Items stored from a collection

※

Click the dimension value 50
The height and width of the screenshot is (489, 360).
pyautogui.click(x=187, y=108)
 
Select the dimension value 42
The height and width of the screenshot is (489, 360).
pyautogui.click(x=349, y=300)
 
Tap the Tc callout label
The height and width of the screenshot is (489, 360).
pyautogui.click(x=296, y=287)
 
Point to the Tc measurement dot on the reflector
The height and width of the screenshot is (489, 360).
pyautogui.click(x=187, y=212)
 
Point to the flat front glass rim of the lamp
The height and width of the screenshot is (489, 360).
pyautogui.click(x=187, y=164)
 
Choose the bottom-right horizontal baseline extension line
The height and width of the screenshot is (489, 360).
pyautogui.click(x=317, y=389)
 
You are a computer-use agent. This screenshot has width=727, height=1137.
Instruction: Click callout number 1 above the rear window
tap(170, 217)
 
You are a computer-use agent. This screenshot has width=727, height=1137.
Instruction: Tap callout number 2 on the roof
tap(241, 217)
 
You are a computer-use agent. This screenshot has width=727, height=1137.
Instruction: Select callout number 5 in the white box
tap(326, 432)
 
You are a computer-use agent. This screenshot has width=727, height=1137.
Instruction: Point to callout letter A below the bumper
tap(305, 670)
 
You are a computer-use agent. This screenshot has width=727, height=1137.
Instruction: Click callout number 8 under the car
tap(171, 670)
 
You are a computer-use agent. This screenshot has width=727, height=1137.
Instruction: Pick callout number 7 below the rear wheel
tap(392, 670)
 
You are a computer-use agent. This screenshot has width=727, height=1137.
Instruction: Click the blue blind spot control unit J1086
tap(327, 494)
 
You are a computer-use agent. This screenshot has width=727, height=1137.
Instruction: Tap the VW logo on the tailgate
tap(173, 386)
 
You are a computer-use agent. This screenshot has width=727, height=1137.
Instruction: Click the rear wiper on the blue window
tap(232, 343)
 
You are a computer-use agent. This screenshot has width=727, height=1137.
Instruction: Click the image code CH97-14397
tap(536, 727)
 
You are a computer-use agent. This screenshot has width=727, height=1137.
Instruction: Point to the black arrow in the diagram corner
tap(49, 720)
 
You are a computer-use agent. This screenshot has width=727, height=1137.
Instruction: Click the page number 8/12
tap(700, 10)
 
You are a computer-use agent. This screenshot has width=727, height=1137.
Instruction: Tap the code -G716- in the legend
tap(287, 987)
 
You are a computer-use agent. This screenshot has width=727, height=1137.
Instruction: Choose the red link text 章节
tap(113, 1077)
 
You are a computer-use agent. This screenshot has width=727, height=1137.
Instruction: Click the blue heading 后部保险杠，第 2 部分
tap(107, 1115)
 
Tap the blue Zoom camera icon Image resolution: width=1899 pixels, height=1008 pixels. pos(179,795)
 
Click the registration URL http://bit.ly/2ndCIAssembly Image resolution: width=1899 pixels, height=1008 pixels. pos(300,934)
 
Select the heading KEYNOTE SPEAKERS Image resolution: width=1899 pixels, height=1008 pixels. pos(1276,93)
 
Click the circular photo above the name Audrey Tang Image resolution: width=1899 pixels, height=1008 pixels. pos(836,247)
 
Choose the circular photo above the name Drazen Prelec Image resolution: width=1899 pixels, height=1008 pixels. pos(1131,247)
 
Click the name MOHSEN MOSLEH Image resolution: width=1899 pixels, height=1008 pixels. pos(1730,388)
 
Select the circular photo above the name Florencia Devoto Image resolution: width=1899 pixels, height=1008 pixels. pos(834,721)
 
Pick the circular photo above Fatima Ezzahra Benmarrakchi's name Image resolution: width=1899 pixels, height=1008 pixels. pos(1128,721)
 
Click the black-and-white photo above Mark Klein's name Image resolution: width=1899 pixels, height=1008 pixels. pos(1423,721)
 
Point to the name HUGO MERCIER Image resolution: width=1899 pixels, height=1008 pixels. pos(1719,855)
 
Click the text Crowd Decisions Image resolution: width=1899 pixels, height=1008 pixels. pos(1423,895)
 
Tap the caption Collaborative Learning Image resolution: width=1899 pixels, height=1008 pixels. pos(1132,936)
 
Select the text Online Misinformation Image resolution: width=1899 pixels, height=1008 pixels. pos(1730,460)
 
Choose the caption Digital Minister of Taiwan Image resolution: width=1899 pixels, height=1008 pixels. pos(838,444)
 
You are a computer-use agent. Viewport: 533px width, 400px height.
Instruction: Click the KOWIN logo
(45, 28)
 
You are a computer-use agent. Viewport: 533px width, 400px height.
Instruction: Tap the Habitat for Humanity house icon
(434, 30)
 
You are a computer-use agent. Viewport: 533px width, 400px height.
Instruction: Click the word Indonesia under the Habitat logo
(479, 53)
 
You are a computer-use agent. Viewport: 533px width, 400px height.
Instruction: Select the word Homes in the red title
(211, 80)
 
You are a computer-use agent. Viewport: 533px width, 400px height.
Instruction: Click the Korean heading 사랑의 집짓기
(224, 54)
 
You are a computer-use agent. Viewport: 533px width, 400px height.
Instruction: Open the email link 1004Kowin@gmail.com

※

## What the task asks
Rewrite all of the records above as a numbered list, omitting the blank lines.

## Written answer
1. Click the dimension value 50
2. The height and width of the screenshot is (489, 360).
3. pyautogui.click(x=187, y=108)
4. Select the dimension value 42
5. The height and width of the screenshot is (489, 360).
6. pyautogui.click(x=349, y=300)
7. Tap the Tc callout label
8. The height and width of the screenshot is (489, 360).
9. pyautogui.click(x=296, y=287)
10. Point to the Tc measurement dot on the reflector
11. The height and width of the screenshot is (489, 360).
12. pyautogui.click(x=187, y=212)
13. Point to the flat front glass rim of the lamp
14. The height and width of the screenshot is (489, 360).
15. pyautogui.click(x=187, y=164)
16. Choose the bottom-right horizontal baseline extension line
17. The height and width of the screenshot is (489, 360).
18. pyautogui.click(x=317, y=389)
19. You are a computer-use agent. This screenshot has width=727, height=1137.
20. Instruction: Click callout number 1 above the rear window
21. tap(170, 217)
22. You are a computer-use agent. This screenshot has width=727, height=1137.
23. Instruction: Tap callout number 2 on the roof
24. tap(241, 217)
25. You are a computer-use agent. This screenshot has width=727, height=1137.
26. Instruction: Select callout number 5 in the white box
27. tap(326, 432)
28. You are a computer-use agent. This screenshot has width=727, height=1137.
29. Instruction: Point to callout letter A below the bumper
30. tap(305, 670)
31. You are a computer-use agent. This screenshot has width=727, height=1137.
32. Instruction: Click callout number 8 under the car
33. tap(171, 670)
34. You are a computer-use agent. This screenshot has width=727, height=1137.
35. Instruction: Pick callout number 7 below the rear wheel
36. tap(392, 670)
37. You are a computer-use agent. This screenshot has width=727, height=1137.
38. Instruction: Click the blue blind spot control unit J1086
39. tap(327, 494)
40. You are a computer-use agent. This screenshot has width=727, height=1137.
41. Instruction: Tap the VW logo on the tailgate
42. tap(173, 386)
43. You are a computer-use agent. This screenshot has width=727, height=1137.
44. Instruction: Click the rear wiper on the blue window
45. tap(232, 343)
46. You are a computer-use agent. This screenshot has width=727, height=1137.
47. Instruction: Click the image code CH97-14397
48. tap(536, 727)
49. You are a computer-use agent. This screenshot has width=727, height=1137.
50. Instruction: Point to the black arrow in the diagram corner
51. tap(49, 720)
52. You are a computer-use agent. This screenshot has width=727, height=1137.
53. Instruction: Click the page number 8/12
54. tap(700, 10)
55. You are a computer-use agent. This screenshot has width=727, height=1137.
56. Instruction: Tap the code -G716- in the legend
57. tap(287, 987)
58. You are a computer-use agent. This screenshot has width=727, height=1137.
59. Instruction: Choose the red link text 章节
60. tap(113, 1077)
61. You are a computer-use agent. This screenshot has width=727, height=1137.
62. Instruction: Click the blue heading 后部保险杠，第 2 部分
63. tap(107, 1115)
64. Tap the blue Zoom camera icon Image resolution: width=1899 pixels, height=1008 pixels. pos(179,795)
65. Click the registration URL http://bit.ly/2ndCIAssembly Image resolution: width=1899 pixels, height=1008 pixels. pos(300,934)
66. Select the heading KEYNOTE SPEAKERS Image resolution: width=1899 pixels, height=1008 pixels. pos(1276,93)
67. Click the circular photo above the name Audrey Tang Image resolution: width=1899 pixels, height=1008 pixels. pos(836,247)
68. Choose the circular photo above the name Drazen Prelec Image resolution: width=1899 pixels, height=1008 pixels. pos(1131,247)
69. Click the name MOHSEN MOSLEH Image resolution: width=1899 pixels, height=1008 pixels. pos(1730,388)
70. Select the circular photo above the name Florencia Devoto Image resolution: width=1899 pixels, height=1008 pixels. pos(834,721)
71. Pick the circular photo above Fatima Ezzahra Benmarrakchi's name Image resolution: width=1899 pixels, height=1008 pixels. pos(1128,721)
72. Click the black-and-white photo above Mark Klein's name Image resolution: width=1899 pixels, height=1008 pixels. pos(1423,721)
73. Point to the name HUGO MERCIER Image resolution: width=1899 pixels, height=1008 pixels. pos(1719,855)
74. Click the text Crowd Decisions Image resolution: width=1899 pixels, height=1008 pixels. pos(1423,895)
75. Tap the caption Collaborative Learning Image resolution: width=1899 pixels, height=1008 pixels. pos(1132,936)
76. Select the text Online Misinformation Image resolution: width=1899 pixels, height=1008 pixels. pos(1730,460)
77. Choose the caption Digital Minister of Taiwan Image resolution: width=1899 pixels, height=1008 pixels. pos(838,444)
78. You are a computer-use agent. Viewport: 533px width, 400px height.
79. Instruction: Click the KOWIN logo
80. (45, 28)
81. You are a computer-use agent. Viewport: 533px width, 400px height.
82. Instruction: Tap the Habitat for Humanity house icon
83. (434, 30)
84. You are a computer-use agent. Viewport: 533px width, 400px height.
85. Instruction: Click the word Indonesia under the Habitat logo
86. (479, 53)
87. You are a computer-use agent. Viewport: 533px width, 400px height.
88. Instruction: Select the word Homes in the red title
89. (211, 80)
90. You are a computer-use agent. Viewport: 533px width, 400px height.
91. Instruction: Click the Korean heading 사랑의 집짓기
92. (224, 54)
93. You are a computer-use agent. Viewport: 533px width, 400px height.
94. Instruction: Open the email link 1004Kowin@gmail.com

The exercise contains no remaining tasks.